Housing Tax Benefits Do Not Increase Homeownership
April 11, 2014
The tax code contains numerous benefits for homeowners. The largest is the mortgage-interest deduction (allowing homeowners to deduct interest paid on their mortgages from their taxable income). The idea behind these tax benefits is that they encourage homeownership. But in reality, they are regressive and expensive, and there is no indication that they actually do increase ownership, say Andrew Hanson, an associate fellow at the R Street Institute, Ike Brannon, a growth fellow at the George W. Bush Institute, and Zackary Hawley, an assistant professor of economics at Texas Christian University.
So what do these tax expenditures actually do? They lead to the purchase of larger homes and the greater use of debt financing.
- The mortgage-interest deduction actually increases the size of homes purchased by people who would otherwise purchase smaller one, but it does not encourage owning rather than renting.
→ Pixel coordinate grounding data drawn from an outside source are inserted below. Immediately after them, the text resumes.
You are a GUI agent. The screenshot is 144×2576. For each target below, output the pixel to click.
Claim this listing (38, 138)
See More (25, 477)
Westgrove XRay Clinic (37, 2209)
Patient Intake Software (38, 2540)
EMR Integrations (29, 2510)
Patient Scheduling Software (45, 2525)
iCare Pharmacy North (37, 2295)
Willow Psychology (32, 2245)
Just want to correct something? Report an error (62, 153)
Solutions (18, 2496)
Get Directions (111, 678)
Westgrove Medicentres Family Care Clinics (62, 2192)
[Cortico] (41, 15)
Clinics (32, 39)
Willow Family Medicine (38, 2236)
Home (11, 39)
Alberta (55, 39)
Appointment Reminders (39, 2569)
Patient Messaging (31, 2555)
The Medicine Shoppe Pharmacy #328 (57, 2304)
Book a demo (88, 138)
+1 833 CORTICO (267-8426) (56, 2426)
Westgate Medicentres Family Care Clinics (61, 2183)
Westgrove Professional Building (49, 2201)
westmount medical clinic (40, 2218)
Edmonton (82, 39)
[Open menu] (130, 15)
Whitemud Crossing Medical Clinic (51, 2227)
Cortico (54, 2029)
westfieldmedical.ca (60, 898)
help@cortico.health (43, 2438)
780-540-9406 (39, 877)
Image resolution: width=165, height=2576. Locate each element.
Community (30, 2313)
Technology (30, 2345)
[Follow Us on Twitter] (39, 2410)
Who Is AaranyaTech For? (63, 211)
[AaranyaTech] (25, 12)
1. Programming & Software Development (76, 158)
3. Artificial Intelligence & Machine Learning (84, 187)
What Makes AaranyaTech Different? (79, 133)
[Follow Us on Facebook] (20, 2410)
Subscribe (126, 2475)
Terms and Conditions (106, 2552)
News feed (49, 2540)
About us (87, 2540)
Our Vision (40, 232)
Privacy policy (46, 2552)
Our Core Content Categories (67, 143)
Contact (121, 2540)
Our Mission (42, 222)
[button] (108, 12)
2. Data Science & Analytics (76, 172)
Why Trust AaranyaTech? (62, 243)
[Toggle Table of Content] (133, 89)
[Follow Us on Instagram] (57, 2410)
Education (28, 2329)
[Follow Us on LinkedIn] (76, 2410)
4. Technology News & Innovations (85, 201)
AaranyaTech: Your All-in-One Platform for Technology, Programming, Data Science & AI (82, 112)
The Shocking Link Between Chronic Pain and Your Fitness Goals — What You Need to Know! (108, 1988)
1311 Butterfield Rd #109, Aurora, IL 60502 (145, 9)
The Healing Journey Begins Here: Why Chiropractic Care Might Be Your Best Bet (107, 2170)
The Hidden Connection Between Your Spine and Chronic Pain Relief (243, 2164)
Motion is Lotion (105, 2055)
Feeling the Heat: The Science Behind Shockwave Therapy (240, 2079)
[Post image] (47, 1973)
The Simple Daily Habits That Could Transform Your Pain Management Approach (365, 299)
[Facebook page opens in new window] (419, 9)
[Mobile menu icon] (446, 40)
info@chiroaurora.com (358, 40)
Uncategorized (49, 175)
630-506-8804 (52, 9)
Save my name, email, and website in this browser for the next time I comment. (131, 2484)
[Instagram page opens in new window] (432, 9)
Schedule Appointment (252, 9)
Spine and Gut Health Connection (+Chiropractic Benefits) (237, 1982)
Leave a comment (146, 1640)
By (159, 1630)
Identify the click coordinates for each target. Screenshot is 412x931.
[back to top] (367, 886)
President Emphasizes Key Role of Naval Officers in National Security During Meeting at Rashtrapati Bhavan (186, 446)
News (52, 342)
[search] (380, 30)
- It is estimated that average home sizes increase by 11 percent to 18 percent due to the deduction. Basically, without the mortgage interest deduction, homeownership would not decrease, it would just mean that homeowners would be purchasing smaller homes than they currently purchase.
- Moreover, the deduction applies to the portion of a home financed by debt, so it ends up encouraging greater debt financing than would otherwise be the case.
Why does the deduction not encourage homeownership? The deduction is poorly targeted -- it does not target those who are on the margin between purchasing a home and renting.
- Because the mortgage-interest deduction is just that -- a deduction -- every dollar paid in mortgage interest is subtracted from an individual's taxable income. Higher earners, who pay higher rates, benefit more from this deduction than others.
- Moreover, to benefit from the deduction, taxpayers must itemize their deductions. This is not something that low- and middle-income taxpayers tend to do, for two reasons. First, because it is simpler to take the standard deduction instead ($12,200 for married couples). Second, a taxpayer would have to do a lot of tax-deductible spending to itemize his deductions to the level of the standard deduction.
- Furthermore, every dollar above the standard deduction reduces the tax bill by just 25 cents, maximum, for 90 percent of all households with incomes below $146,400.
If the government wants to encourage homeownership, the current housing benefits within our tax code are not the answer.